-- Data for the task follows --

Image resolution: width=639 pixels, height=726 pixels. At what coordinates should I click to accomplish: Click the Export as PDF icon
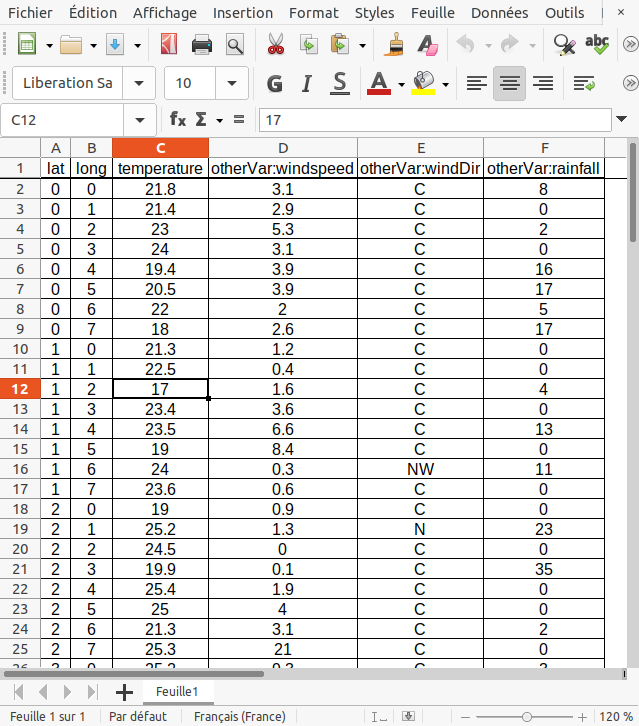point(169,45)
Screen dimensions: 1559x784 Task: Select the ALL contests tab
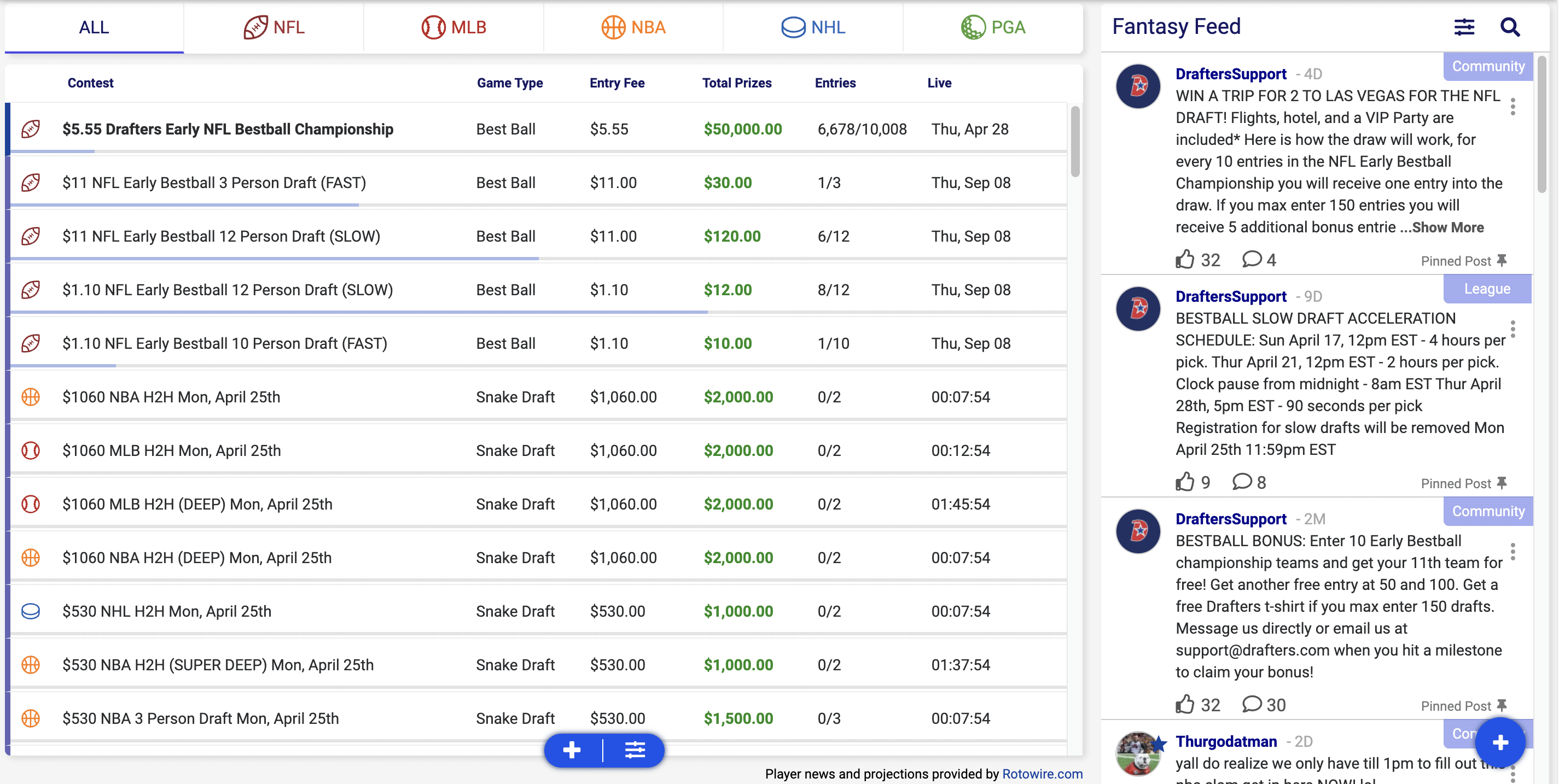94,27
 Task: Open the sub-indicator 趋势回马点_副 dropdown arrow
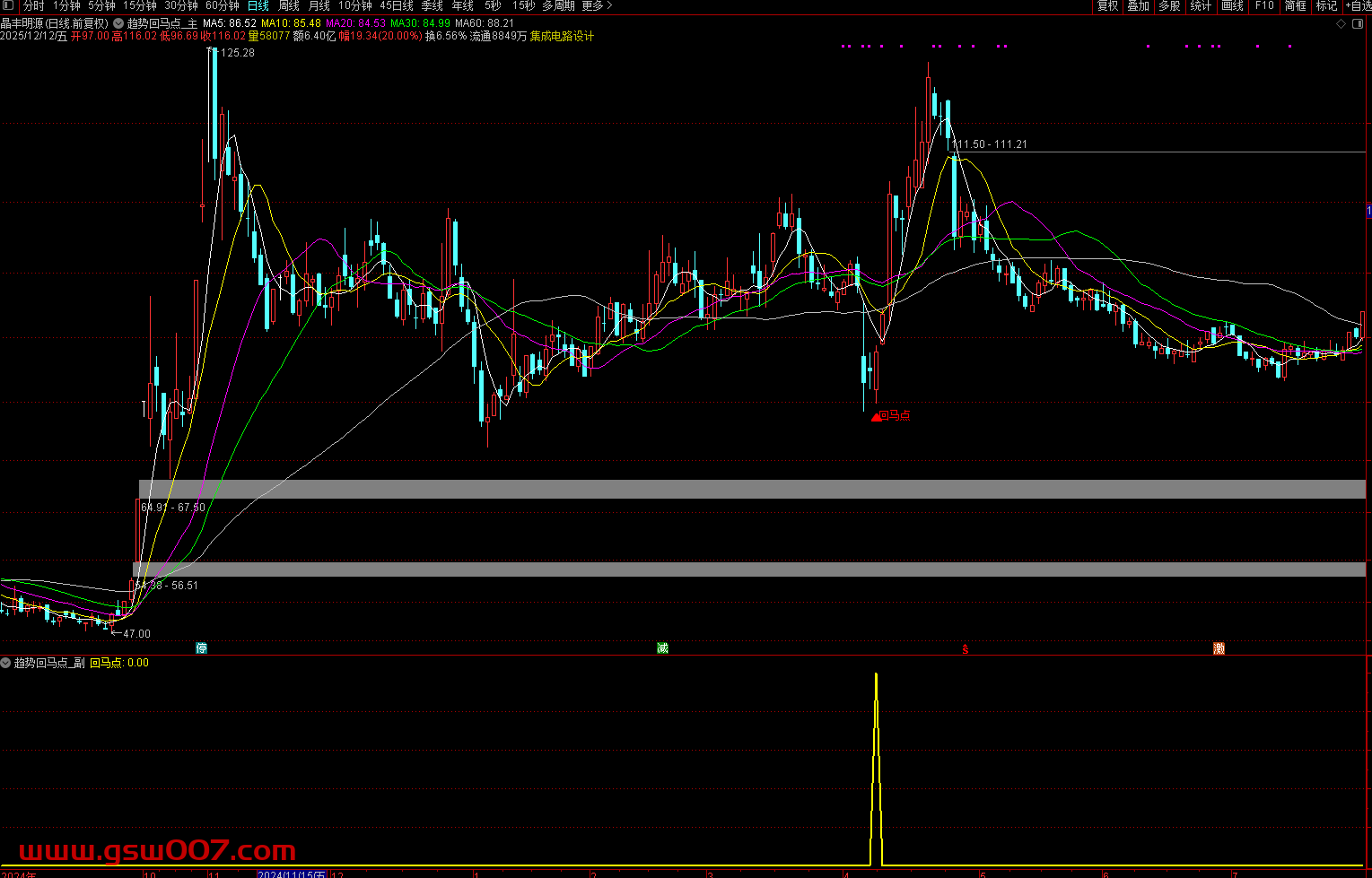tap(6, 663)
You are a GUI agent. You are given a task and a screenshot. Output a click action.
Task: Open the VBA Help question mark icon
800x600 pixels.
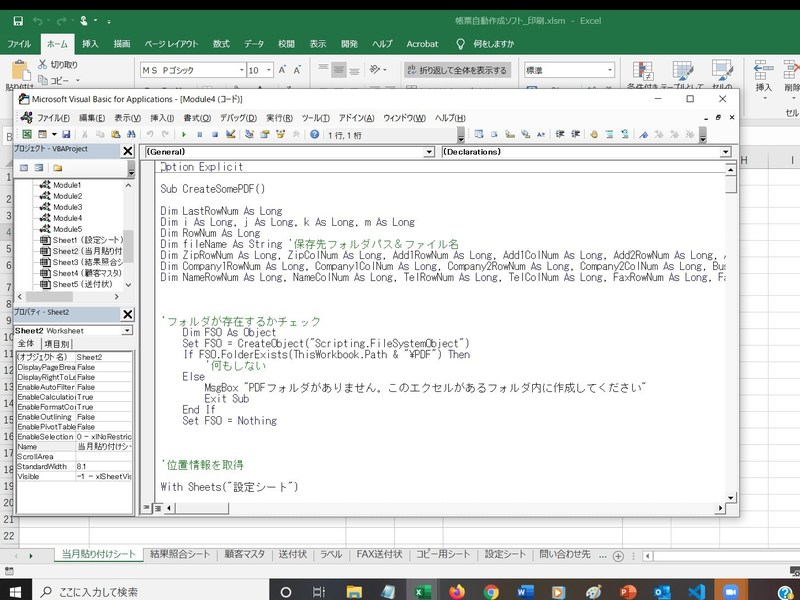315,134
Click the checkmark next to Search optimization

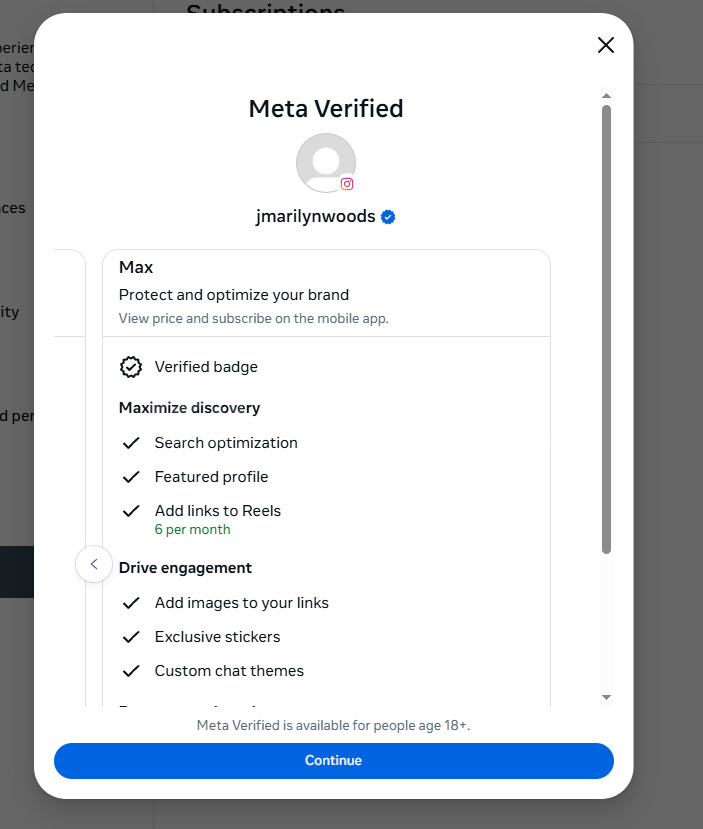130,443
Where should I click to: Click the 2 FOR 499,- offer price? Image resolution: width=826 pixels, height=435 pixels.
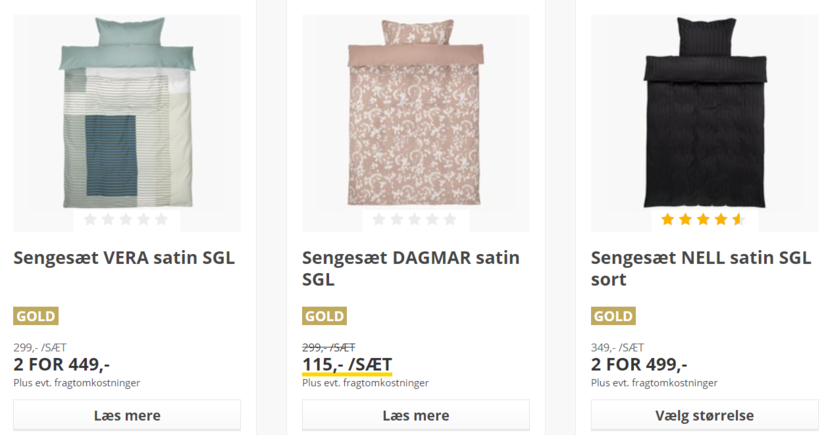click(x=639, y=364)
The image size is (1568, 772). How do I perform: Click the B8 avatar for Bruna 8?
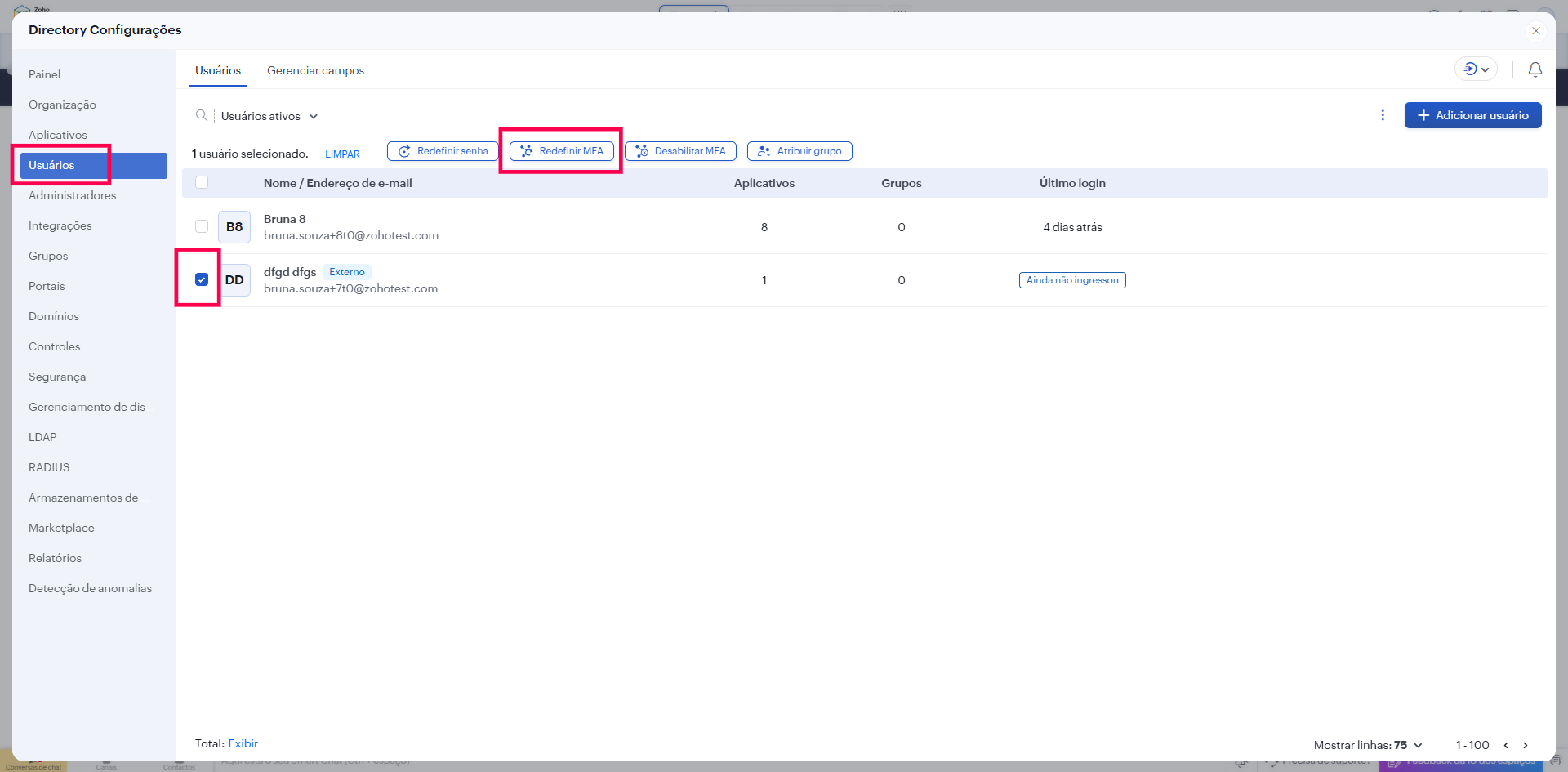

-- Data for the task concluded --

Instructions for the task:
For this exercise, please reproduce the records above exactly and drop the images.

Solution:
Image resolution: width=639 pixels, height=726 pixels. At what coordinates should I click to accomplish: Click the Export as PDF icon
point(169,45)
Screen dimensions: 1559x784 Task: Select the ALL contests tab
94,27
 Task: Open the sub-indicator 趋势回马点_副 dropdown arrow
tap(6, 663)
You are a GUI agent. You are given a task and a screenshot. Output a click action.
Task: Open the VBA Help question mark icon
800x600 pixels.
315,134
Click the checkmark next to Search optimization

130,443
Where should I click to: Click the 2 FOR 499,- offer price? Image resolution: width=826 pixels, height=435 pixels.
click(x=639, y=364)
The image size is (1568, 772). How do I perform: Click the B8 avatar for Bruna 8?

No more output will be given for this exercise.